Next-Gen LiDAR Tech Will Map the Ocean Floor in Extreme Detail

MBARI uses LiDAR technology from 3D at Depth to visualize the deep seafloor at high resolution. This year, MBARI and 3D at Depth will build and test a more portable lidar system designed for seafloor mapping. | Image: Todd Walsh © 2018 MBARI

The Monterey Bay Aquarium Research Institute (MBARI) has been working for a decade to develop what it describes as next generation LiDAR tech that it plans to use to create extremely detailed maps of the sea floor.

MBARI, which regularly shares videos of unique creatures that live in the ocean’s depths, says that accurate and complete imaging of the deep seafloor is critically important to understanding the biology and ecology of the largest living space on Earth.

As important as this task is for research, to date only about 20 percent of the ocean floor has been mapped at a suitable resolution to be useful. The organization hopes to change this and has been working for the last decade to develop the tools necessary to achieve this goal.

MBARI has been working with 3D at Depth, the world’s leading expert in subsea LiDAR laser technology, over that time period and is now actively working on the next generation of the LiDAR that is capable of creating detailed, high-resolution maps of the deep sea.
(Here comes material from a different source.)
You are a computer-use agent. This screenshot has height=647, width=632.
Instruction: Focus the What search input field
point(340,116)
LiDAR, which stands for Light Detection and Ranging, is a remote sensing method that uses light in the form of a pulsed laser to measure ranges (variable distances) to the Earth, the National Oceanic and Atmospheric Administration explains. LiDAR is currently in use across a broad range of modern applications, from smartphones to cameras.

The Low-Altitude Survey System is a toolsled that MBARI can install on its ROVs to collect detailed information about the deep seafloor. The toolsled includes stereo cameras as well as lidar technology from 3D at Depth. Image: Dave Caress | © MBARI

“To meet our goal of surveying the complex and rugged terrain of the deep seafloor at one-centimeter resolution, we’re working closely with 3D at Depth to develop enhanced lidar technology that will be smaller in size and weight and require less power, making it ideal for deployment on MBARI’s robotic submersibles and eventually, our autonomous robots too,” says Dave Caress, a principal engineer at MBARI and the principal investigator of MBARI’s Seafloor Mapping Lab.

MBARI has been working on seafloor mapping technology for he better part of 20 years and has steadily improved the resolution of its results. What started with the ability to generate 3.3-feet resolution in 2006 has now been reduced to one centimeter of resolution by 2019.

To put that in perspective, the image below shows the huge difference in resolution between just five centimeters of resolution to one centimeter of resolution.

MBARI lidar scan
Lidar uses laser light to allow researchers to build a high-resolution three-dimensional model of the deep seafloor (top) that is more detailed than bathymetric maps collected by traditional multibeam sonar (bottom). 3D at Depth’s lidar technology can resolve the seafloor to one-centimeter resolution, even revealing the soft tissues of animals living on the ocean floor. | Image: © 2019 MBARI

Specifically in the last seven years, MBARI and 3D at Depth ahve been working on what is called a Wide Swath Subsea LiDAR (WiSSL), which is optimized for seafloor mapping.

“In 2017, 3D at Depth delivered a WiSSL rated to 4,000 meters (13,100 feet) to meet the custom requirements for MBARI’s seabed mapping campaigns, including a 90-degree field of view that covers a seafloor swath twice as wide as the distance to the seafloor. MBARI’s Seafloor Mapping Lab has used the WiSSL to map a variety of seafloor features and habitats at centimeter scale, including methane gas seeps, faults, submarine canyons, deep-sea coral and sponge communities, octopus brooding sites, and high-temperature hydrothermal vents,” MBARI explains.

“After completing extensive design reviews and field trials, the team now aims to build and test the next-generation subsea LiDAR system this year. The new system will open up further possibilities beyond mapping the seafloor. The next-generation WiSSL will have a 360-degree field of view and be able to conduct three-dimensional scans in open water, over complex terrain, and even on vertical terrain,” MBARI says.

This next generation system will be more portable and draw less power, well suited for use on autonomous platforms that are used to dive to the ocean’s floor.